Ben Simmons nie ustępuje i cały czas chce wymusić odejście z Philadelphii 76ers. Jak donoszą amerykańskie media, koszykarz nie chciał nawet spotkać się z kolegami z drużyny, którzy chcieli go przekonać do zmiany decyzji.
W 2019 roku Simmons podpisał z drużyną z Filadelfii maksymalny pięcioletni kontrakt, podczas którego miał zarobić 180 milionów dolarów. Umowa obowiązuje włącznie do sezonu 2024/2025.
Jednak od trzech miesięcy zawodnik usilnie stara się odejść z klubu. Doszło nawet do tego, że odmówił udziału w obozie treningowym, podczas którego 76ers będą przygotowywać się do nowego sezonu NBA.
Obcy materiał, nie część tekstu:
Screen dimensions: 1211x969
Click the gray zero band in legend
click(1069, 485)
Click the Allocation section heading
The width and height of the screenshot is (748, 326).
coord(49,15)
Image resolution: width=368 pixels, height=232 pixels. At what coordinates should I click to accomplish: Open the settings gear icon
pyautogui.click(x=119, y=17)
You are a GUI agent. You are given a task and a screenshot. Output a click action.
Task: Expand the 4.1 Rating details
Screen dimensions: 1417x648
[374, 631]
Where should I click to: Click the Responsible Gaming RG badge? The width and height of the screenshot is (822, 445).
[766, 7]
Ten „bunt” słono go kosztuje, ponieważ za każdy dzień bez treningu musi płacić karę w wysokości 227 tysięcy dolarów. Mimo to nie ustępuje i cały czas stara się wymusić odejście z zespołu z Filadelfii.
Jak donosi dziennikarz Shams Charania, do zmiany decyzji chcieli przekonać Simmonsa zawodnicy 76ers. Joel Embiid, Tobias Harris i Matisse Thybulle byli gotowi lecieć do Los Angeles i porozmawiać z buntownikiem. Ten jednak odmówił.
Wszystko zatem wskazuje, że Simmons nie zagra już dla 76ers. Wciąż nie wiadomo jednak kto zostanie nowym pracodawcą krnąbrnego Australijczyka.